PROVIDED DATA.
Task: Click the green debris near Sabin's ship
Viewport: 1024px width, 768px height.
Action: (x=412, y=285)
--
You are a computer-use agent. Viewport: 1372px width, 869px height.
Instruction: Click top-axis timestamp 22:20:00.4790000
---
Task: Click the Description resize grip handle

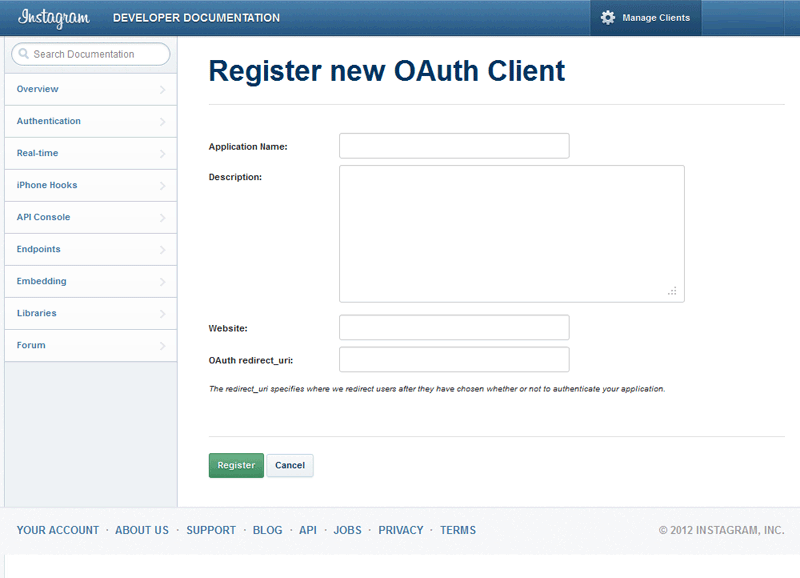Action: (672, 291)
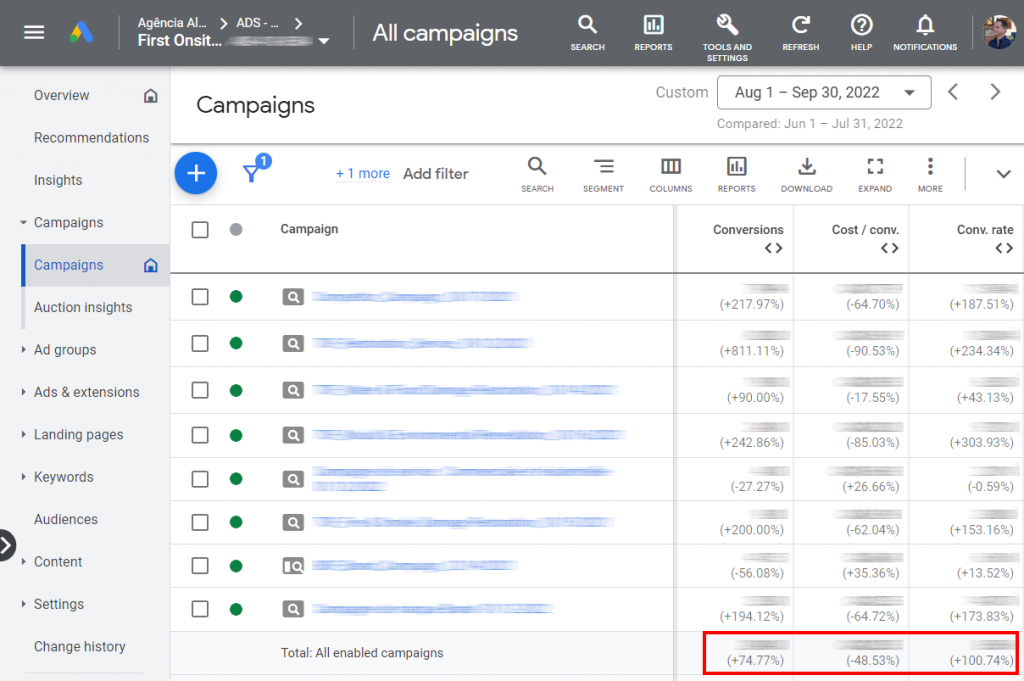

WHAT THE EXERCISE ASKS. Reproduce exactly the section above that begins at the line containing "You are a computer-use" and ends at the line containing "Instruction: Click top-axis", leaving out all other lines.

SOLUTION TO THE EXERCISE.
You are a computer-use agent. Viewport: 1372px width, 869px height.
Instruction: Click top-axis timestamp 22:20:00.4790000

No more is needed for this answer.